子供の印象はほんの1ヶ月や半年でガラッと変わる。
写真を時系列に見比べてみても、連続性があるいっぽう、大きく変わっていっている。
子供があのとき着ていた服はもうとっくに着られなくなっている。
わたしはどういうわけか15年前に買ったコートを着ているし、20年前に買ったGジャンを着ている。
40年前のビデオ
子供の記録といえば、小学校に上がる前の私を映したビデオがある。
私が近所に咲いている草花を指してその名前を言っている。
まだ純真なままの笑顔の子供だった。
撮っているのはまだ家にいた父だ。
時々私に話しかけているのが残っている。
うしろのほうでは、当時家にいた猫が歩いていたりする。
小学校入学は昭和から平成への改号と重なっている。
だから、その映像は、2つ前の元号の昭和であるということになる。
それを撮ったのは肩に担ぐような巨大なビデオカメラだった。
会社は覚えていないが、VICTORだったような気がする。
この形だったかもしれない。GR-C1という機種だ。ひょっとすると後継機種かもしれない。

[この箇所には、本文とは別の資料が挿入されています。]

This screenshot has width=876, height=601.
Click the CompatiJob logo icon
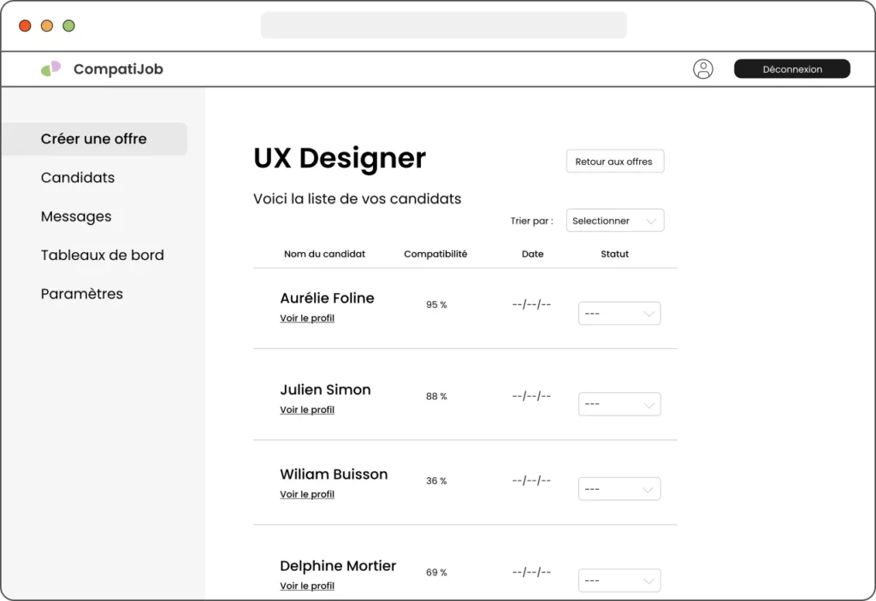pos(51,69)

映画「バック・トゥ・ザ・フューチャー」では主人公マーティが小道具に使ったらしい。
カセットは、下駄を履かせればVHSビデオデッキで読み込むことができるタイプだ。VHS-Cという規格のようだ。
我が家のこのカメラは壊れていた時が多く、実際に稼働したのは数えるくらいだったのではないかと思う。
そのうち誰も見向きもしなくなり、いつしか廃棄されただろう。
もったいないことである。
きっと当時、ビデオカメラの値段はそれなりのものであったはずだ。
GR-C1は28万8千円となっている。
当時の大卒初任給が13万5800円だという。
いかに高価な買い物だったかがわかる。
父はその当時、地方の音楽興行に携わっていたので、そうした業務に使っていたのかもしれない。
だからたぶん子供の成長を残すために買ったわけではないと思う。